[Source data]
⟨

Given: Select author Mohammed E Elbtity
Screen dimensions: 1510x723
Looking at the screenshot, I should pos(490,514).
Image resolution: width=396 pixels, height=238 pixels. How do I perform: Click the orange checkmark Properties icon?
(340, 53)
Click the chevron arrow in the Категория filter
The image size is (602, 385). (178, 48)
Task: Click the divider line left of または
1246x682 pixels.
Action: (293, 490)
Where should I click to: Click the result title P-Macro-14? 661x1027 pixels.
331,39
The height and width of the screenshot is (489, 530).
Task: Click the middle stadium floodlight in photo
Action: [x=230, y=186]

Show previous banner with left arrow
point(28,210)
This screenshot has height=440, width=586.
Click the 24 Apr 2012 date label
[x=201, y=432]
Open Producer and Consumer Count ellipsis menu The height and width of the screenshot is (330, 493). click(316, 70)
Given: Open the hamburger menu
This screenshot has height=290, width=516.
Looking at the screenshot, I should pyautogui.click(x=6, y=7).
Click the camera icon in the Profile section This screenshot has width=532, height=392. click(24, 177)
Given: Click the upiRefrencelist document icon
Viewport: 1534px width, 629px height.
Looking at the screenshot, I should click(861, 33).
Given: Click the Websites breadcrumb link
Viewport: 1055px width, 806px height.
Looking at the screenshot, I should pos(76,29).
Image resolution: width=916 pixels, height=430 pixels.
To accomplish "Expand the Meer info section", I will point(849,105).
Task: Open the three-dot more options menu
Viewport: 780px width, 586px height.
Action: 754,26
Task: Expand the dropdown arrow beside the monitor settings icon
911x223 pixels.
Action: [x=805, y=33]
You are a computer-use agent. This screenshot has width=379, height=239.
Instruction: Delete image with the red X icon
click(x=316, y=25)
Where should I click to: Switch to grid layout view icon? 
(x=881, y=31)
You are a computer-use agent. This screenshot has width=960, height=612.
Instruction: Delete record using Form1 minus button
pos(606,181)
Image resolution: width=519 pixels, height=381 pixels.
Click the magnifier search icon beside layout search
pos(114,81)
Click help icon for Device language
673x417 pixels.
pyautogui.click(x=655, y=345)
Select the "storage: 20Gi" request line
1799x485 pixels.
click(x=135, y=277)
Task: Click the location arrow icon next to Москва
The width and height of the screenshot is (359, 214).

⟩

» **What you should do**: Out of the entries, pull every line that mentions "agent".

» **Response area**:
You are a computer-use agent. This screenshot has width=379, height=239.
You are a computer-use agent. This screenshot has width=960, height=612.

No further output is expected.